The task
Exactly as written, repeat all of the records below.

=======

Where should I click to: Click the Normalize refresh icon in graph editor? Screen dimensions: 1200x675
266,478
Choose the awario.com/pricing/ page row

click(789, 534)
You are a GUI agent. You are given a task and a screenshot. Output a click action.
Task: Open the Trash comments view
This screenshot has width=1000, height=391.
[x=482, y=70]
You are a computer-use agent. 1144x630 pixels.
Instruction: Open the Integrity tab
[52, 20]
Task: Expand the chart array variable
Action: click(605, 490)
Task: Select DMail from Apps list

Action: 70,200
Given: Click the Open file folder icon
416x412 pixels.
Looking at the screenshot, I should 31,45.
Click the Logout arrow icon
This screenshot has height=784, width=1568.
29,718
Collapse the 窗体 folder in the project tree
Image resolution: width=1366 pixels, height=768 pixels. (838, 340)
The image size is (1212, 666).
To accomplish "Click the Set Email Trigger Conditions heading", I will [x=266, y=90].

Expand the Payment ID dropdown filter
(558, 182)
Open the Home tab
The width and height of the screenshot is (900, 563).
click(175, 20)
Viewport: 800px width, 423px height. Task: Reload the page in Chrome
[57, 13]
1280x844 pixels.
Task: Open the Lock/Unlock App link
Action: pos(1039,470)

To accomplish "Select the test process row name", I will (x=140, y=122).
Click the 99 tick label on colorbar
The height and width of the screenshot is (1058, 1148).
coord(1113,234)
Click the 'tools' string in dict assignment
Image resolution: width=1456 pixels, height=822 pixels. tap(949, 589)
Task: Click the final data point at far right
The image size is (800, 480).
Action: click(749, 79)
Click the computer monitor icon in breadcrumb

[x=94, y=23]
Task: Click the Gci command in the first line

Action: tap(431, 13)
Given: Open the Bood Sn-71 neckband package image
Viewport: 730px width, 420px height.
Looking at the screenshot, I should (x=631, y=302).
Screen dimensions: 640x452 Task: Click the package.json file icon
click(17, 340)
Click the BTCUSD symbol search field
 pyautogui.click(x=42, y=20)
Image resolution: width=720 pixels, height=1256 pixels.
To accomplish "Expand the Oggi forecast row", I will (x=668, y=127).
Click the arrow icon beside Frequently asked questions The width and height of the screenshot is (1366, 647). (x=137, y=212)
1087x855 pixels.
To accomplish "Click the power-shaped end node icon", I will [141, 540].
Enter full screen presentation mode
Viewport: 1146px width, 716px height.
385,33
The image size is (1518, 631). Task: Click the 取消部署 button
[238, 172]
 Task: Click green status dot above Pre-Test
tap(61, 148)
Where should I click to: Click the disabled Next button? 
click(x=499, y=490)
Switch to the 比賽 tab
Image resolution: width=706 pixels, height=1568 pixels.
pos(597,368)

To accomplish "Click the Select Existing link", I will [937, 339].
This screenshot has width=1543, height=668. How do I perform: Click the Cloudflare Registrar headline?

=======

Response
Where should I click to: Click the Normalize refresh icon in graph editor? Screen dimensions: 1200x675
266,478
Choose the awario.com/pricing/ page row

click(789, 534)
You are a GUI agent. You are given a task and a screenshot. Output a click action.
Task: Open the Trash comments view
This screenshot has width=1000, height=391.
[x=482, y=70]
You are a computer-use agent. 1144x630 pixels.
Instruction: Open the Integrity tab
[52, 20]
Task: Expand the chart array variable
Action: click(605, 490)
Task: Select DMail from Apps list

Action: 70,200
Given: Click the Open file folder icon
416x412 pixels.
Looking at the screenshot, I should 31,45.
Click the Logout arrow icon
This screenshot has height=784, width=1568.
29,718
Collapse the 窗体 folder in the project tree
Image resolution: width=1366 pixels, height=768 pixels. (838, 340)
The image size is (1212, 666).
To accomplish "Click the Set Email Trigger Conditions heading", I will [x=266, y=90].

Expand the Payment ID dropdown filter
(558, 182)
Open the Home tab
The width and height of the screenshot is (900, 563).
click(175, 20)
Viewport: 800px width, 423px height. Task: Reload the page in Chrome
[57, 13]
1280x844 pixels.
Task: Open the Lock/Unlock App link
Action: pos(1039,470)

To accomplish "Select the test process row name", I will (x=140, y=122).
Click the 99 tick label on colorbar
The height and width of the screenshot is (1058, 1148).
coord(1113,234)
Click the 'tools' string in dict assignment
Image resolution: width=1456 pixels, height=822 pixels. tap(949, 589)
Task: Click the final data point at far right
The image size is (800, 480).
Action: click(749, 79)
Click the computer monitor icon in breadcrumb

[x=94, y=23]
Task: Click the Gci command in the first line

Action: tap(431, 13)
Given: Open the Bood Sn-71 neckband package image
Viewport: 730px width, 420px height.
Looking at the screenshot, I should (x=631, y=302).
Screen dimensions: 640x452 Task: Click the package.json file icon
click(17, 340)
Click the BTCUSD symbol search field
 pyautogui.click(x=42, y=20)
Image resolution: width=720 pixels, height=1256 pixels.
To accomplish "Expand the Oggi forecast row", I will (x=668, y=127).
Click the arrow icon beside Frequently asked questions The width and height of the screenshot is (1366, 647). (x=137, y=212)
1087x855 pixels.
To accomplish "Click the power-shaped end node icon", I will [141, 540].
Enter full screen presentation mode
Viewport: 1146px width, 716px height.
385,33
The image size is (1518, 631). Task: Click the 取消部署 button
[238, 172]
 Task: Click green status dot above Pre-Test
tap(61, 148)
Where should I click to: Click the disabled Next button? 
click(x=499, y=490)
Switch to the 比賽 tab
Image resolution: width=706 pixels, height=1568 pixels.
pos(597,368)

To accomplish "Click the Select Existing link", I will [937, 339].
This screenshot has width=1543, height=668. How do I perform: Click the Cloudflare Registrar headline?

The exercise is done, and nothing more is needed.